*Requirements*
Write out every line of the material below verbatim, keeping each character and line break unchanged.

-*-

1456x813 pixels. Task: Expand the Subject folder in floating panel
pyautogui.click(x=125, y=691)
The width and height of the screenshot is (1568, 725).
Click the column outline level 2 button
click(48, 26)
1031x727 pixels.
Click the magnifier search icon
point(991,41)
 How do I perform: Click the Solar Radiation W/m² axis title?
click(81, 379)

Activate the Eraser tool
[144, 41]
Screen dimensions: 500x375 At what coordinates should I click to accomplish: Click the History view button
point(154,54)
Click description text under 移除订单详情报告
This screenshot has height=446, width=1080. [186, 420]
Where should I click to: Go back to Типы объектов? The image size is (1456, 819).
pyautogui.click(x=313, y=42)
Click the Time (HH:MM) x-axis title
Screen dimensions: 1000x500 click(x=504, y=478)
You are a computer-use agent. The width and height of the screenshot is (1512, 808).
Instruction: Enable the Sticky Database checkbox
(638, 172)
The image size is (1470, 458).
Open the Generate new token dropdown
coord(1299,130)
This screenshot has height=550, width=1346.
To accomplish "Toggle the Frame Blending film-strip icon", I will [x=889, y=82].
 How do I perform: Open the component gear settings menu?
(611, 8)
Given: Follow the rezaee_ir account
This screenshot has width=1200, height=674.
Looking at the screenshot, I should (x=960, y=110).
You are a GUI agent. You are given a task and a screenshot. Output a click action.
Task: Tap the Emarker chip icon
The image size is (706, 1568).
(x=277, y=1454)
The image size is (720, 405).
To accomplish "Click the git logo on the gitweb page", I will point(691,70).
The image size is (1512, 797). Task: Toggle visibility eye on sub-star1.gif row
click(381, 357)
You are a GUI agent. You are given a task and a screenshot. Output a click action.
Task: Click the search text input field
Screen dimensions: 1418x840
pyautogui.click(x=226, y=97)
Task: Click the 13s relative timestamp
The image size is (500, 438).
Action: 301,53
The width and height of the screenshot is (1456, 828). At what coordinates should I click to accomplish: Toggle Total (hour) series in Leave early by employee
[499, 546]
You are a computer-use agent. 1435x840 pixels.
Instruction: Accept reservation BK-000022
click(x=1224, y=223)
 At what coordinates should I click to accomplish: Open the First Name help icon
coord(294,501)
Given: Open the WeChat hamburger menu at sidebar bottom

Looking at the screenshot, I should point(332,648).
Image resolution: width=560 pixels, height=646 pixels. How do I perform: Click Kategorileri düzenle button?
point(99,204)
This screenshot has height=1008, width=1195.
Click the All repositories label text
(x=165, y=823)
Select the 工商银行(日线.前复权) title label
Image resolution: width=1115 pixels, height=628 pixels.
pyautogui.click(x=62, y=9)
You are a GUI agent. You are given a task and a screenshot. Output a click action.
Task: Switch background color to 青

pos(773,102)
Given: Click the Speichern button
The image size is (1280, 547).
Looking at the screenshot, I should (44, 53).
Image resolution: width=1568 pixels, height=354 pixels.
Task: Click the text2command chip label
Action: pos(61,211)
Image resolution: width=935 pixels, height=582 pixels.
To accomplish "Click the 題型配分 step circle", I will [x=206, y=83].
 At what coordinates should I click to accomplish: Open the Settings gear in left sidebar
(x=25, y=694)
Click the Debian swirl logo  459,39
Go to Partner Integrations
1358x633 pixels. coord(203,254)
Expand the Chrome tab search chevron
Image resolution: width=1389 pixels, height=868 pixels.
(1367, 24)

-*-

*Response*
1456x813 pixels. Task: Expand the Subject folder in floating panel
pyautogui.click(x=125, y=691)
The width and height of the screenshot is (1568, 725).
Click the column outline level 2 button
click(48, 26)
1031x727 pixels.
Click the magnifier search icon
point(991,41)
 How do I perform: Click the Solar Radiation W/m² axis title?
click(81, 379)

Activate the Eraser tool
[144, 41]
Screen dimensions: 500x375 At what coordinates should I click to accomplish: Click the History view button
point(154,54)
Click description text under 移除订单详情报告
This screenshot has height=446, width=1080. [186, 420]
Where should I click to: Go back to Типы объектов? The image size is (1456, 819).
pyautogui.click(x=313, y=42)
Click the Time (HH:MM) x-axis title
Screen dimensions: 1000x500 click(x=504, y=478)
You are a computer-use agent. The width and height of the screenshot is (1512, 808).
Instruction: Enable the Sticky Database checkbox
(638, 172)
The image size is (1470, 458).
Open the Generate new token dropdown
coord(1299,130)
This screenshot has height=550, width=1346.
To accomplish "Toggle the Frame Blending film-strip icon", I will [x=889, y=82].
 How do I perform: Open the component gear settings menu?
(611, 8)
Given: Follow the rezaee_ir account
This screenshot has width=1200, height=674.
Looking at the screenshot, I should (x=960, y=110).
You are a GUI agent. You are given a task and a screenshot. Output a click action.
Task: Tap the Emarker chip icon
The image size is (706, 1568).
(x=277, y=1454)
The image size is (720, 405).
To accomplish "Click the git logo on the gitweb page", I will point(691,70).
The image size is (1512, 797). Task: Toggle visibility eye on sub-star1.gif row
click(381, 357)
You are a GUI agent. You are given a task and a screenshot. Output a click action.
Task: Click the search text input field
Screen dimensions: 1418x840
pyautogui.click(x=226, y=97)
Task: Click the 13s relative timestamp
The image size is (500, 438).
Action: 301,53
The width and height of the screenshot is (1456, 828). At what coordinates should I click to accomplish: Toggle Total (hour) series in Leave early by employee
[499, 546]
You are a computer-use agent. 1435x840 pixels.
Instruction: Accept reservation BK-000022
click(x=1224, y=223)
 At what coordinates should I click to accomplish: Open the First Name help icon
coord(294,501)
Given: Open the WeChat hamburger menu at sidebar bottom

Looking at the screenshot, I should point(332,648).
Image resolution: width=560 pixels, height=646 pixels. How do I perform: Click Kategorileri düzenle button?
point(99,204)
This screenshot has height=1008, width=1195.
Click the All repositories label text
(x=165, y=823)
Select the 工商银行(日线.前复权) title label
Image resolution: width=1115 pixels, height=628 pixels.
pyautogui.click(x=62, y=9)
You are a GUI agent. You are given a task and a screenshot. Output a click action.
Task: Switch background color to 青

pos(773,102)
Given: Click the Speichern button
The image size is (1280, 547).
Looking at the screenshot, I should (44, 53).
Image resolution: width=1568 pixels, height=354 pixels.
Task: Click the text2command chip label
Action: pos(61,211)
Image resolution: width=935 pixels, height=582 pixels.
To accomplish "Click the 題型配分 step circle", I will [x=206, y=83].
 At what coordinates should I click to accomplish: Open the Settings gear in left sidebar
(x=25, y=694)
Click the Debian swirl logo  459,39
Go to Partner Integrations
1358x633 pixels. coord(203,254)
Expand the Chrome tab search chevron
Image resolution: width=1389 pixels, height=868 pixels.
(1367, 24)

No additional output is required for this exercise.